Aim:
Quote the rows word for word, starting at the line that contains "The image size is (1366, 729)." and continuing through the end of the rows. Leave out the pictures.

Dataset:
==========

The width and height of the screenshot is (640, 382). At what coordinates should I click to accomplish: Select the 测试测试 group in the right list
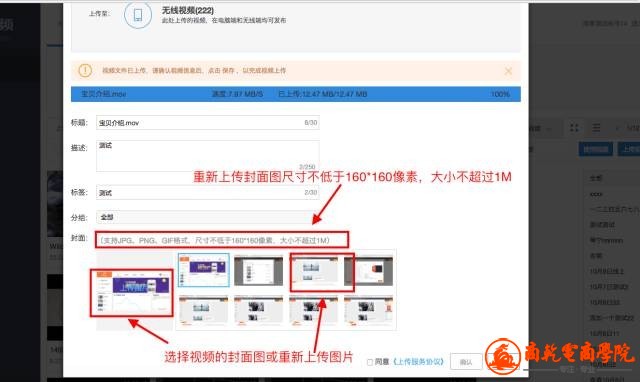pos(602,224)
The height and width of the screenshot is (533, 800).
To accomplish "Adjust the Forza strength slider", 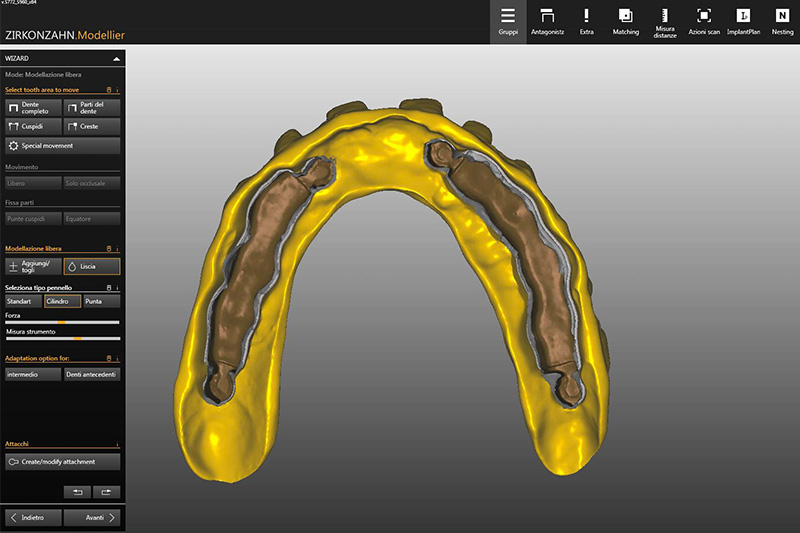I will [x=61, y=323].
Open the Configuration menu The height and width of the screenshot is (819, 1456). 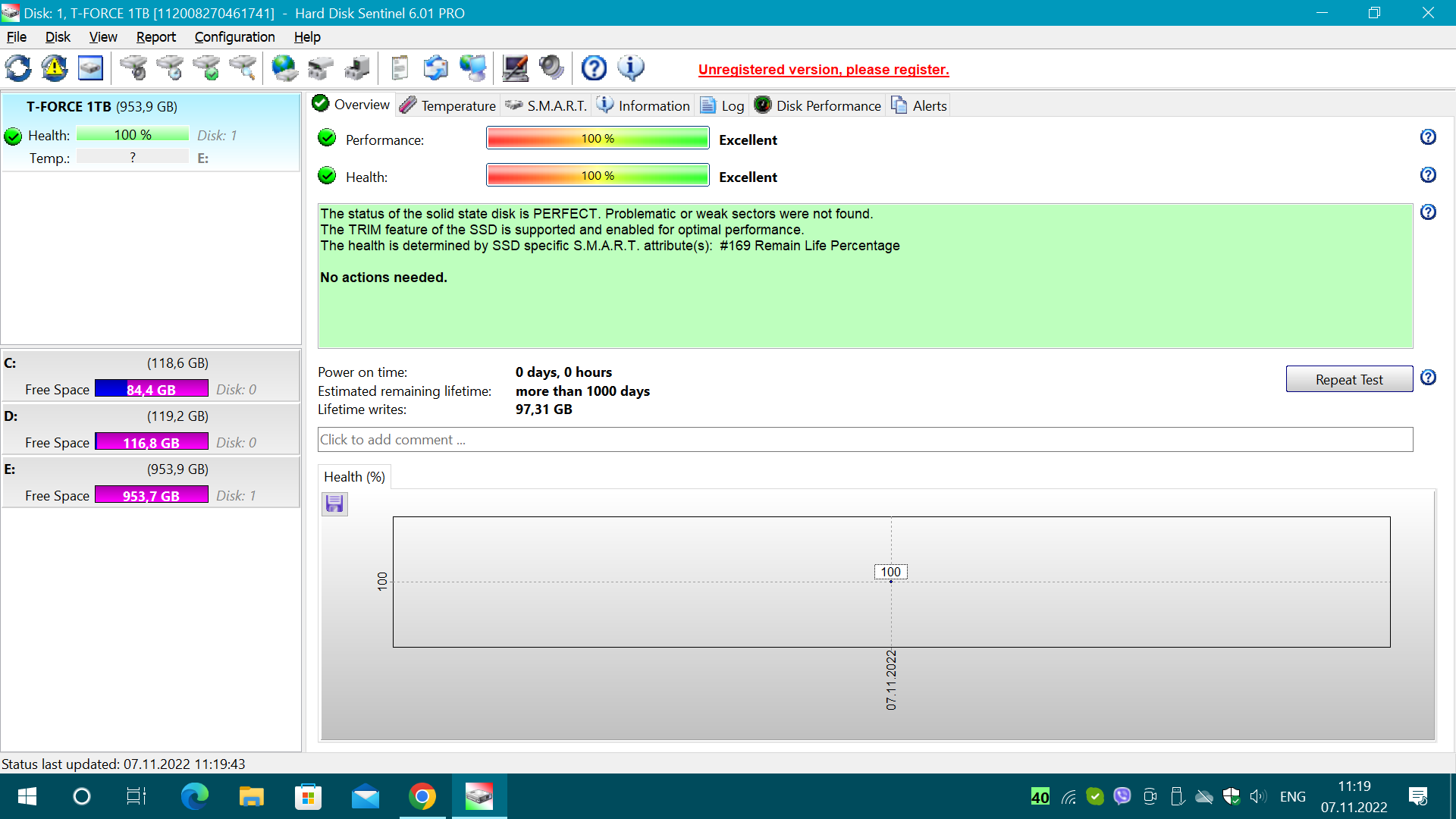(234, 37)
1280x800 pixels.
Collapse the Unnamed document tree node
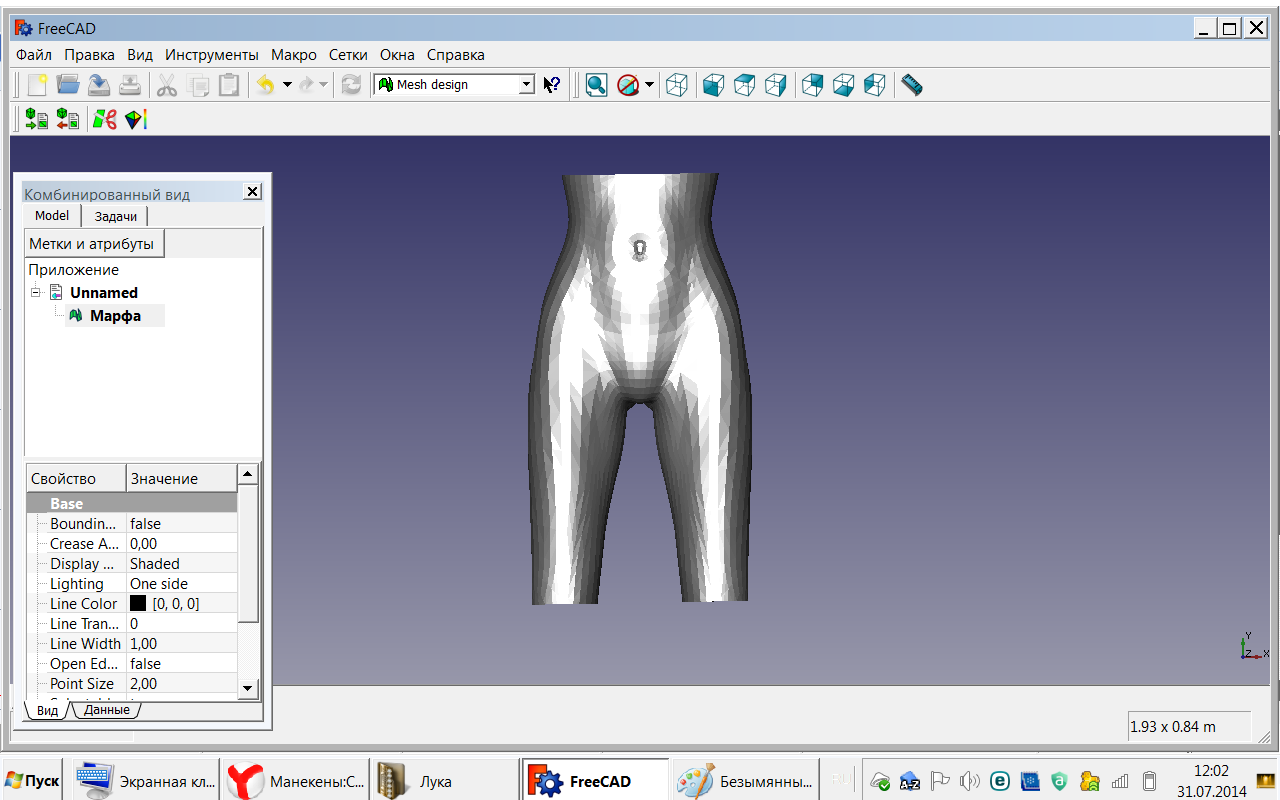pyautogui.click(x=36, y=293)
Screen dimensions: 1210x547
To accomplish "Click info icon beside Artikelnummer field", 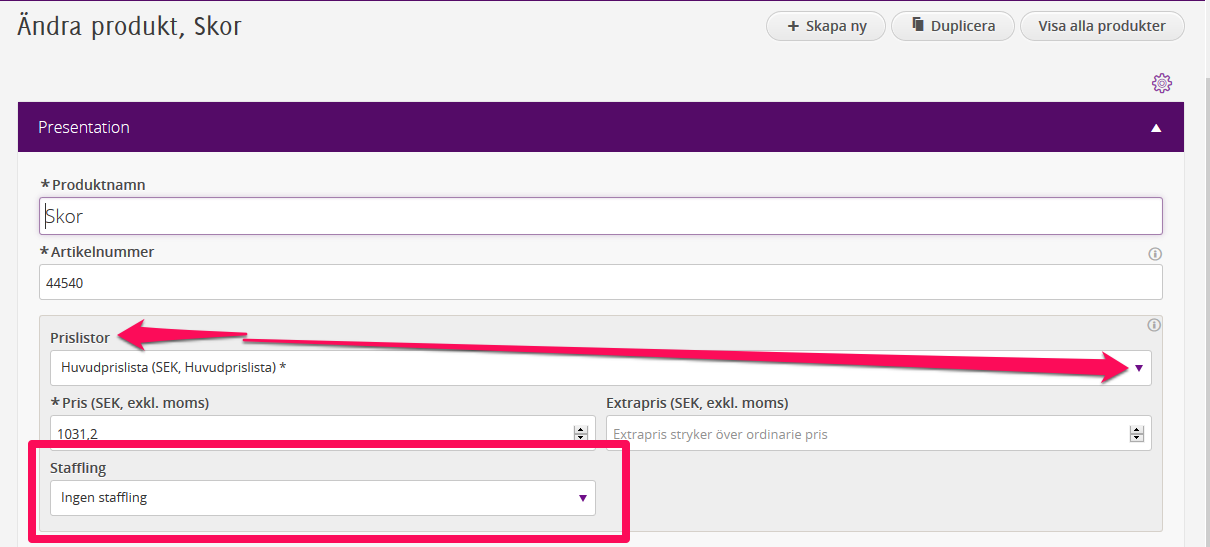I will [1155, 254].
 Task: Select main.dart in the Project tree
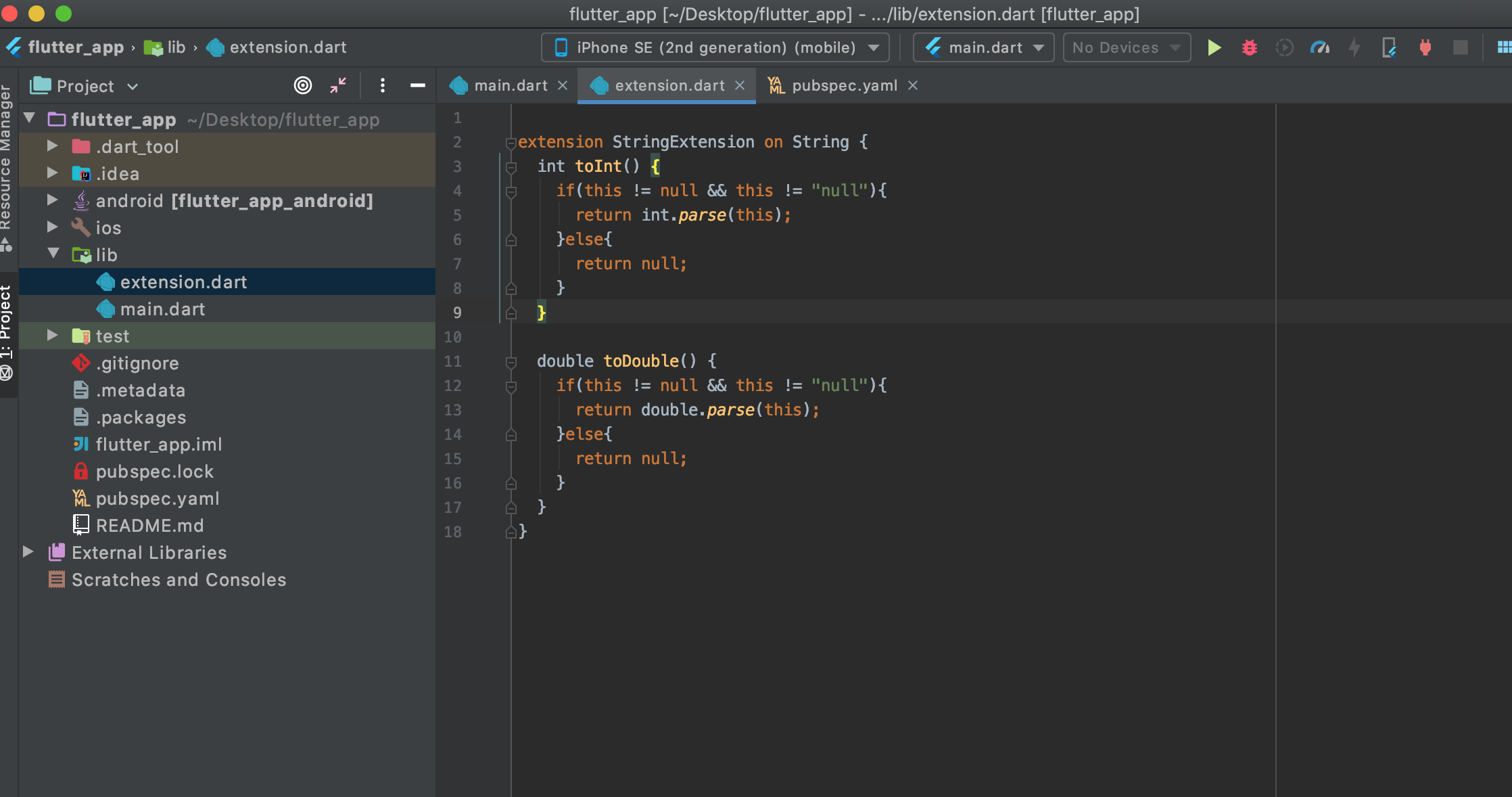tap(162, 309)
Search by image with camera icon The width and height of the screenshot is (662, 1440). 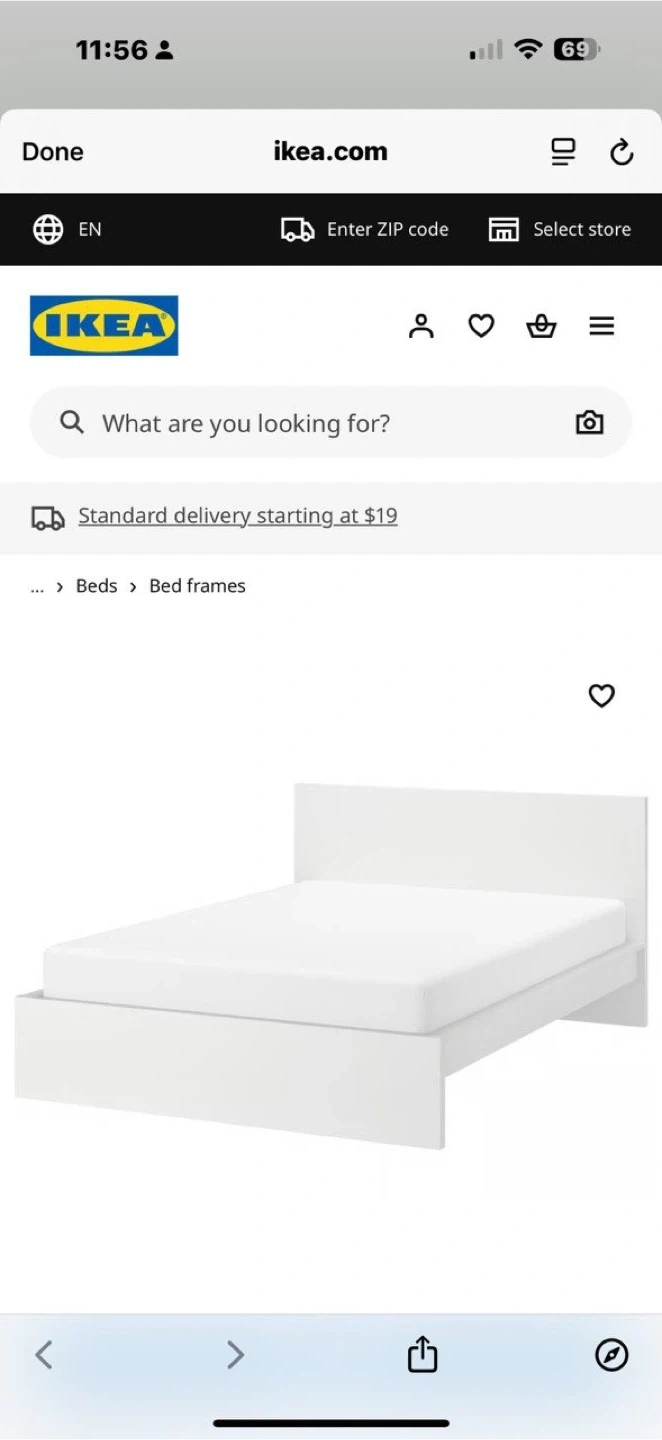589,423
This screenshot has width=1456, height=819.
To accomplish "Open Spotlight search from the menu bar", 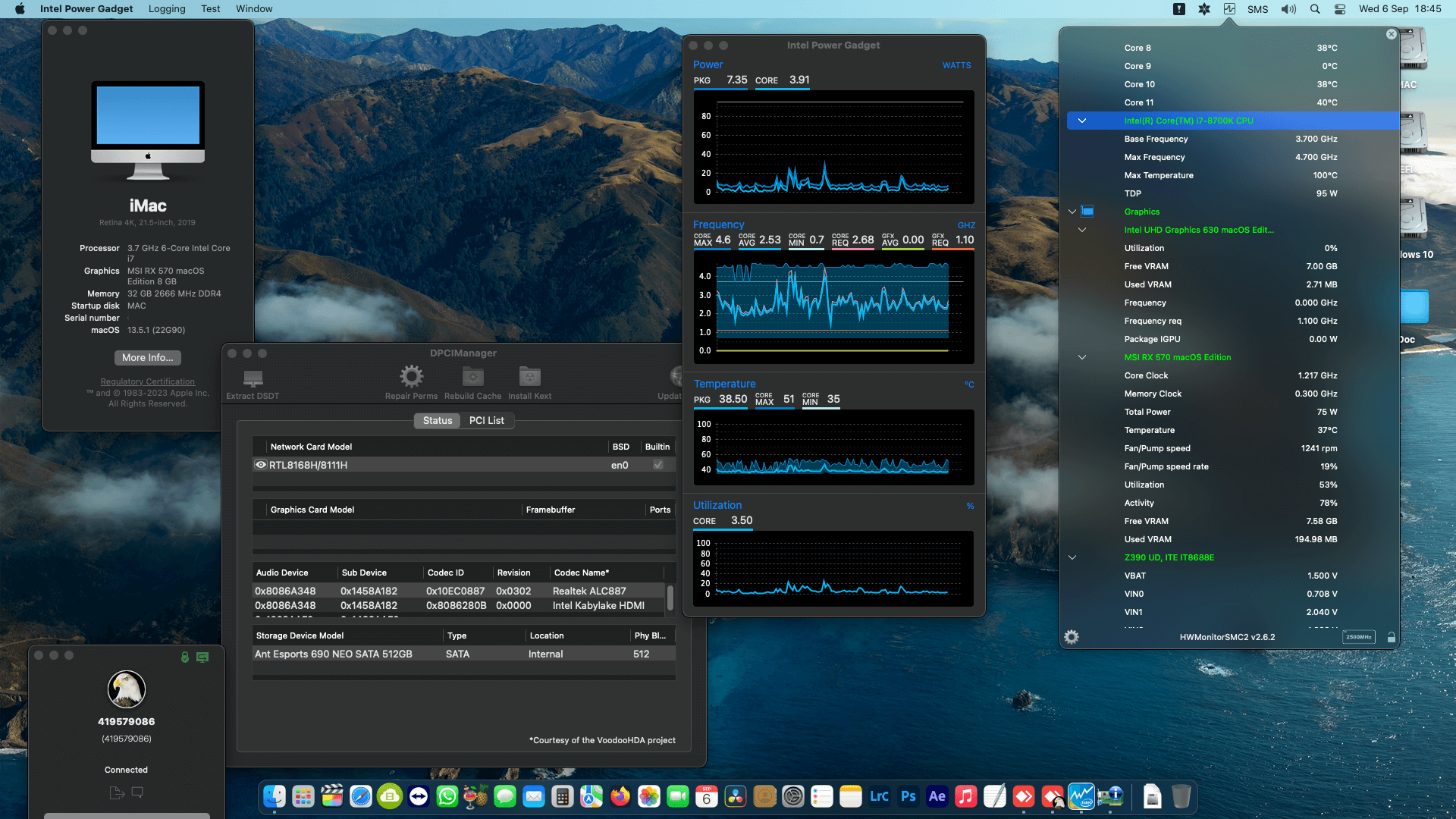I will click(1314, 8).
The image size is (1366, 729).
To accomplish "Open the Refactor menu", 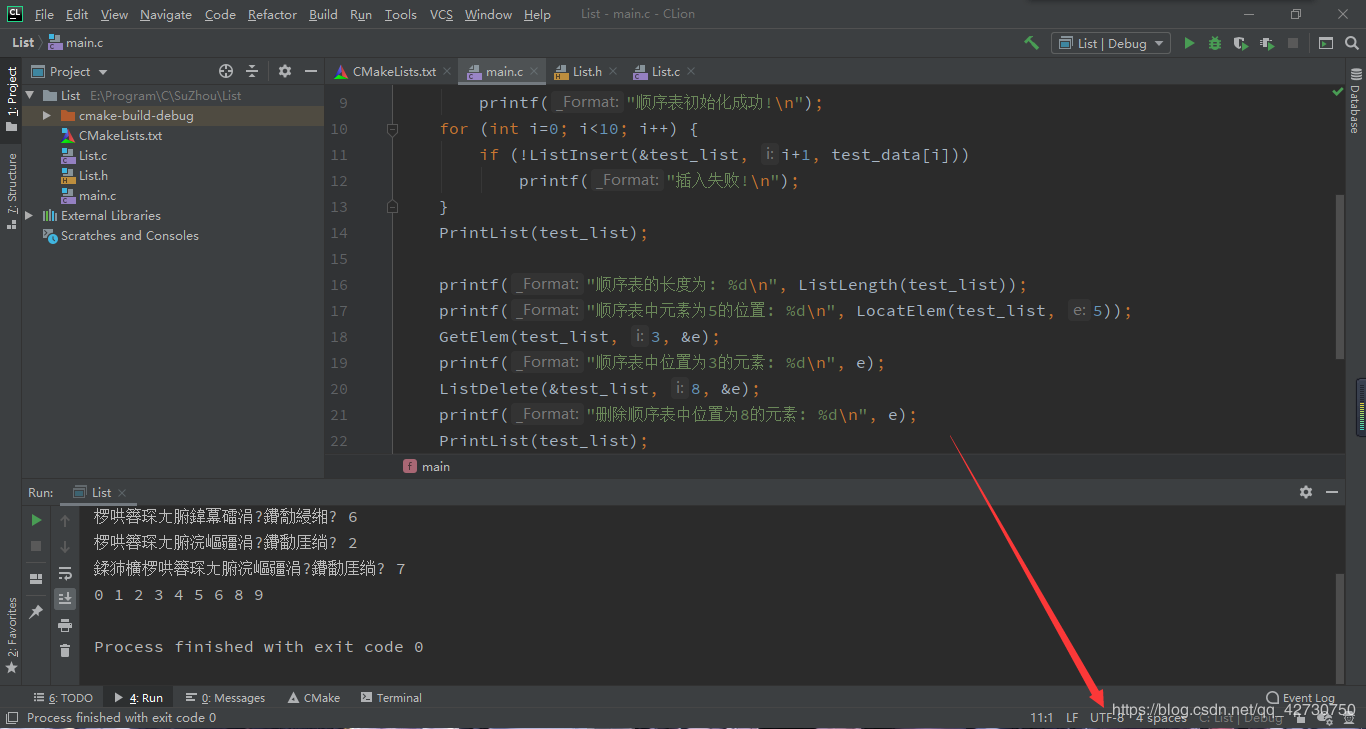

==========

Solution:
The image size is (1366, 729).
To accomplish "Open the Refactor menu", 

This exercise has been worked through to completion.